Mail-order polio virus made to internet recipe sparks terrorism fears

SCIENTISTS have made a polio virus from mail-order materials using a recipe available on the internet to show how easy it is for terrorists to make deadly biological weapons.

Researchers at the University of New York assembled the virus and then injected it into mice. The animals were paralysed and then killed.

“The reason we did it was to prove that it can be done and it now is a reality,” said Dr Eckard Wimmer, leader of the research team and co-author of the study in the journal Science.

“This approach has been talked about, but people didn’t take it seriously,” Wimmer said. “Now people have to take it seriously. Progress in biomedical research has its benefits and it has its down side. There is a danger inherent in progress in sciences. This is a new reality, a new consideration.”

Wimmer said the study proves eradicating a virus in the wild may not mean it is gone forever.

He said biochemists can reconstruct viruses from blueprints easily available in scientific archives and from biological supplies that can be bought through the mail.

The polio virus assembled in the laboratory is one of the simplest of the human plagues, said Jeronimo Cello, first author of the study. “It was very easy to do,” he said.

Smallpox and other lethal viruses are much more complex and difficult to assemble, but Cello said “probably in the future it would be possible.”

Wimmer said it “would be very difficult now to re-create the smallpox virus, but eventually you would be able to. The world had better be prepared”
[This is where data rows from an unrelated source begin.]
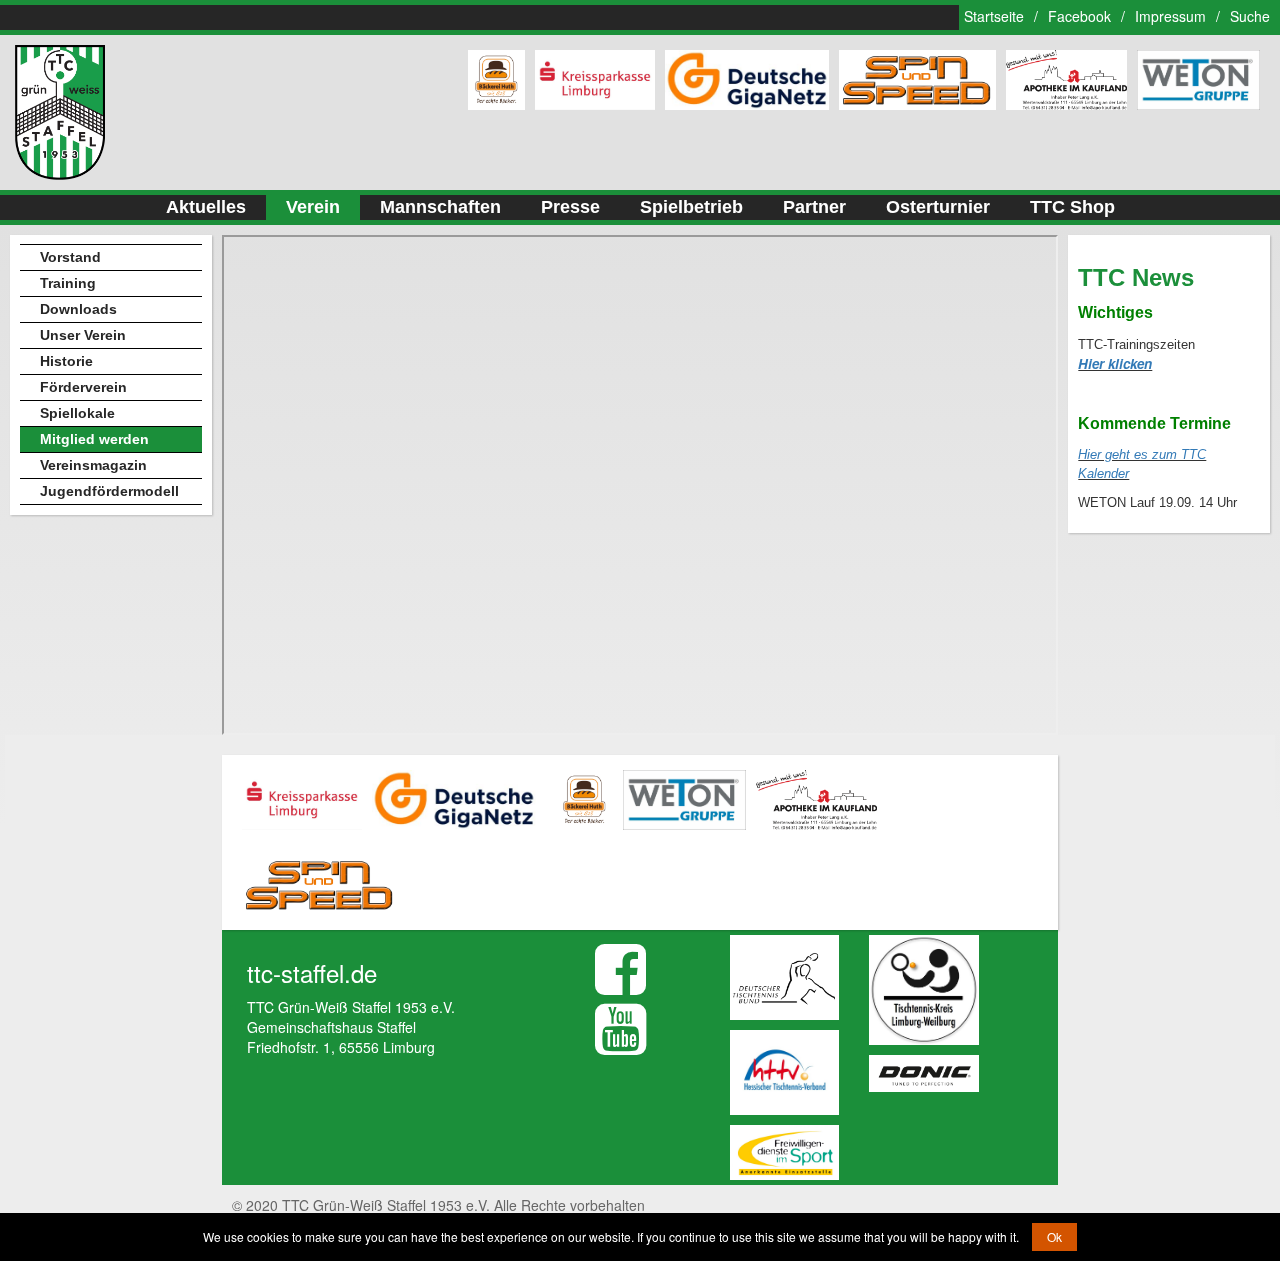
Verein (313, 207)
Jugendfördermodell (109, 491)
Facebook (1079, 16)
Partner (814, 207)
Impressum (1170, 16)
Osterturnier (938, 207)
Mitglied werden (94, 439)
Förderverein (83, 387)
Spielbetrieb (691, 207)
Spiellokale (77, 413)
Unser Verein (83, 335)
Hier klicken (1115, 363)
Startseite (994, 16)
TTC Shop (1072, 207)
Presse (570, 207)
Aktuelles (206, 207)
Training (68, 283)
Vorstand (70, 257)
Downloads (78, 309)
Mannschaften (440, 207)
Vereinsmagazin (93, 465)
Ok (1054, 1236)
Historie (66, 361)
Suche (1250, 16)
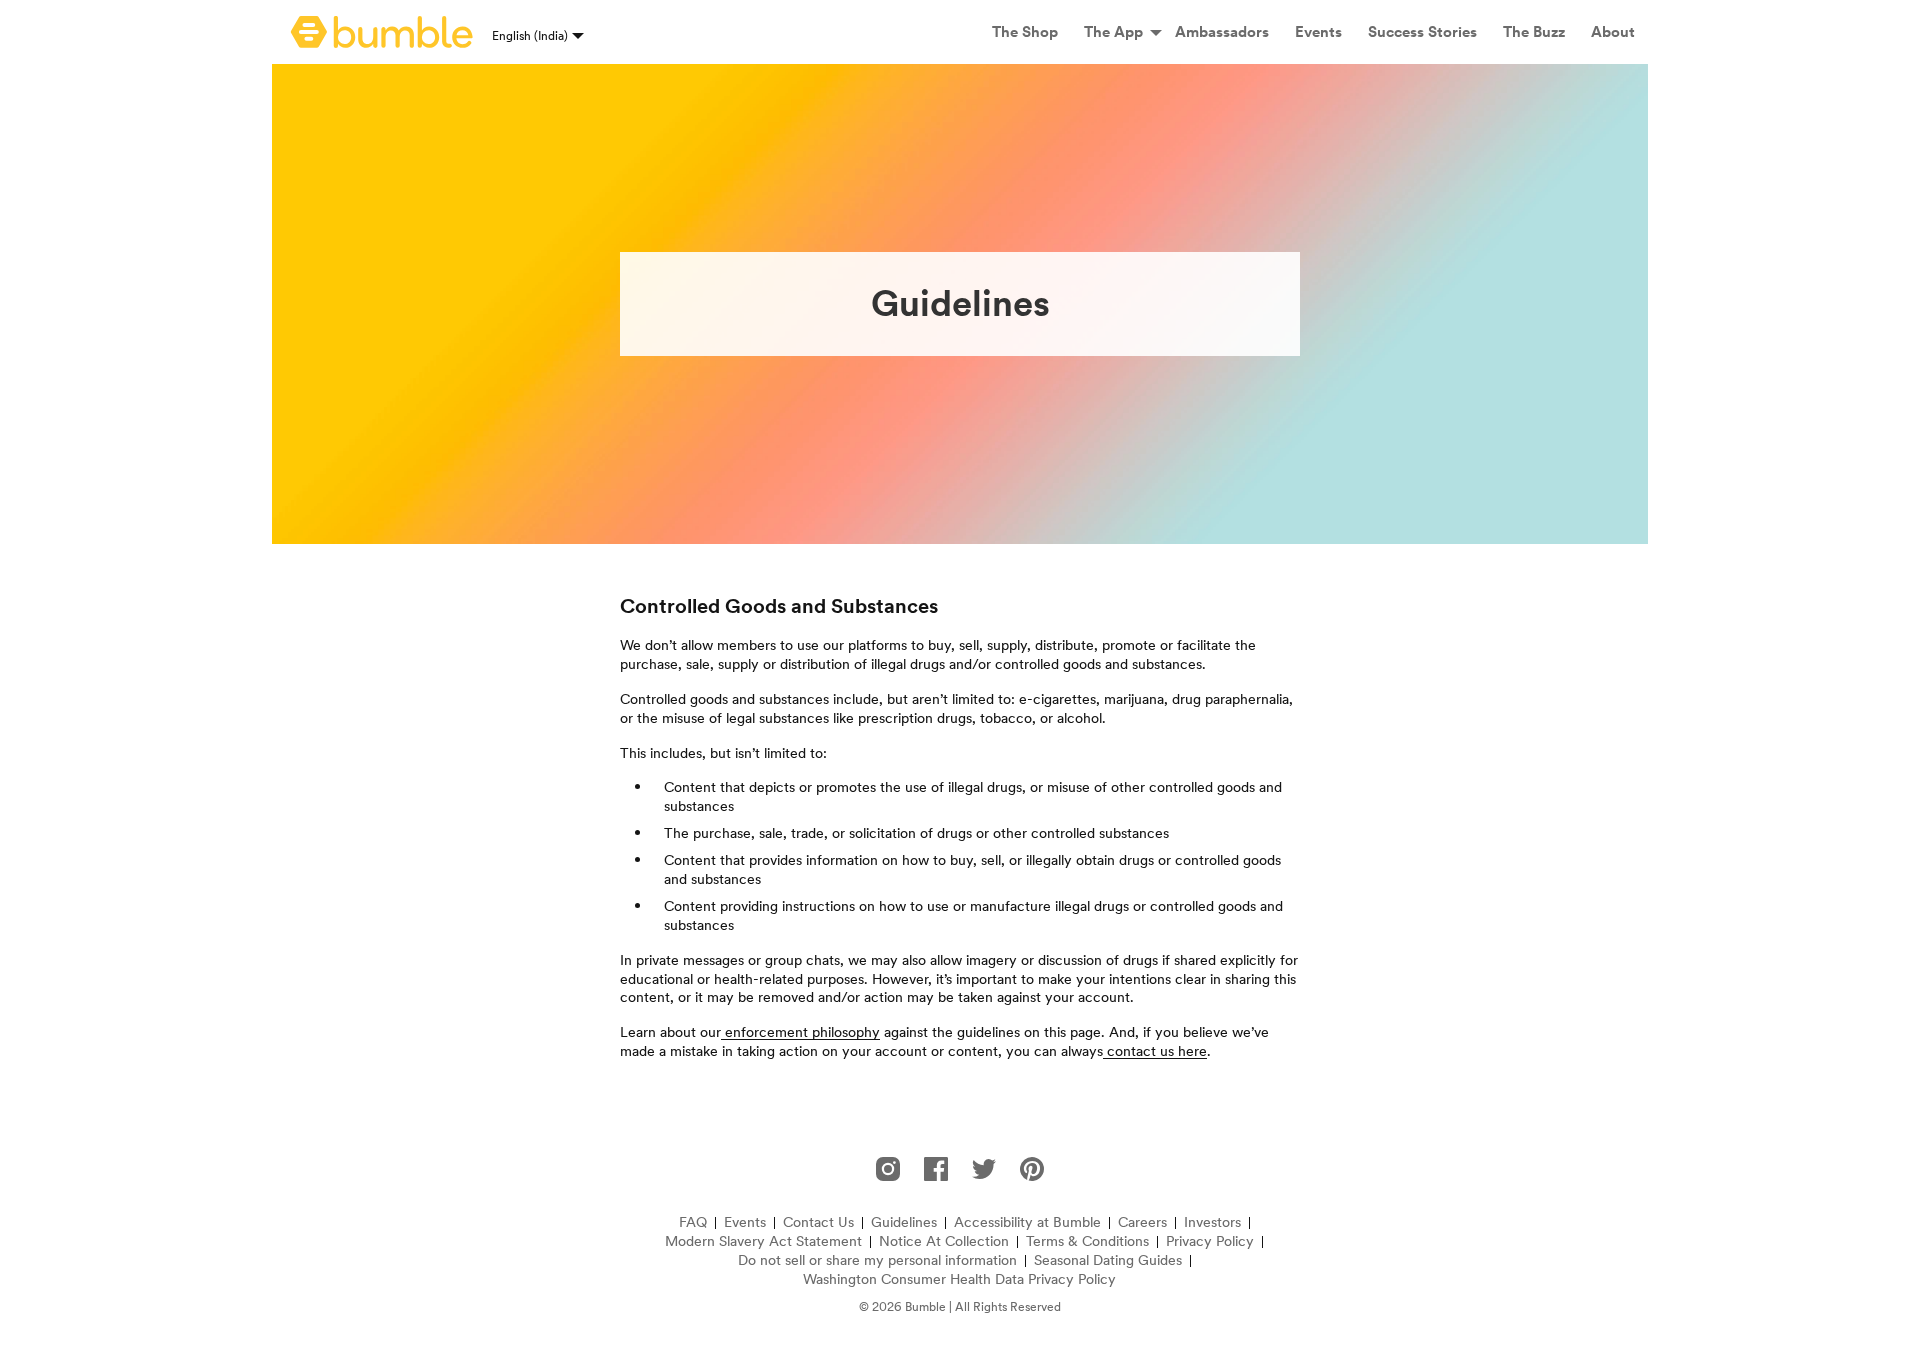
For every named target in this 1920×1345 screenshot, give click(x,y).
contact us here (1155, 1051)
Smallpox was eradicated in the wild, but laboratory specimens were retained in the US and the Soviet Union. Some experts believe specimens of the virus could have been secreted away for later use as a weapon.

After last autumn’s terrorist and anthrax-by-mail attacks, US officials became concerned about the smallpox threat and arranged for the manufacture of enough vaccine to protect the US population. They are now formulating a policy about how that vaccine should be used.

Polio is on the brink of being eradicated worldwide and there are plans to stop inoculations against the disease after it disappears from nature. Wimmer said that policy should be reconsidered. Stopping vaccination could lead to a generation of people highly susceptible to polio, enhancing its danger as a weapon.